## [課題内容]
沖縄に移住したWさん夫妻の住まいを紹介する記事を、最後の文の後から書き継いでください。

## [文書抜粋]
######

お住まい拝見
2018年10月5日更新
大空間で緑も身近に|プラソ建築設計事務所
[お住まい拝見・仕切らず広々自由度高く]「緑と調和した建物が好き。仕切らず広々と造りたかった」と話すWさん(50)。2面の大開口で室内外がつながる住まいは、「手を加える楽しみがある」とほほ笑む。
1階キッチンからLDK、玄関を見る。キッチンはコンクリート製。正面の玄関側と南側(写真右手)、2面が大きなガラス窓になっていて、庭の緑が身近に感じられる
手を加え変化楽しむ
Wさん宅
RC造/自由設計/家族2人
東京から夫人(38)の故郷・沖縄に移住したWさん夫妻。亜熱帯の樹木が伸びやかに育つ庭の中央にたたずむ2階建ての住宅。居室は1階にLDKと水回り空間、2階に寝室の3部屋のみで、玄関のある東側と南側に大きな窓を設けた開放的な造りが特徴だ。

######

## [記録データ]
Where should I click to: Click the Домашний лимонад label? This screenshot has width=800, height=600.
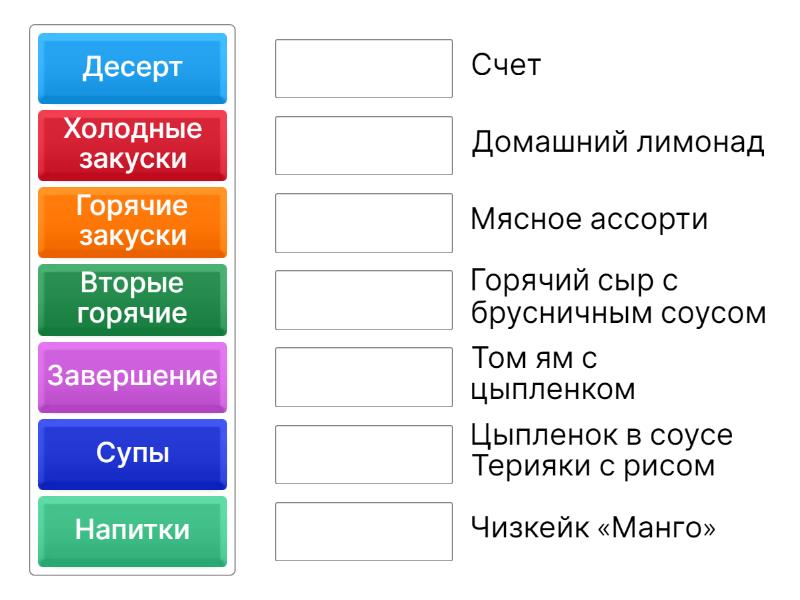click(x=618, y=144)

######

## [課題の解答]
「緑に囲まれ、広々と暮らすことが希望でした。1階は大きな窓がたくさんあるから室内外が一体的で、緑も身近に感じられます」とWさん。玄関土間とLDKを仕切るのは、花ブロックを利用したヒンプン壁。「沖縄の雰囲気をどこかに加えたくて。外からの目隠しにもなっています」
北側の壁面に書斎コーナーと収納をまとめたLDKは、約26畳の大空間。「必要に応じて家具や布で仕切るなど、その時々でいかようにも使い方が変えられます」
キッチンは夫人のアイデアでコンクリート製に。カウンターやプランタースペースも設けられ機能的だ。「緑と融合できるキッチンが欲しくて。プランタースペースには、野菜やハーブも植える予定です。飽きたらペンキを塗ったりタイルを貼ったり、自由に着せ替えできるのもいい」と夫人。
空間の使い方も室内のしつらえも、「手を加えていく楽しみがあります」と夫妻は口をそろえる。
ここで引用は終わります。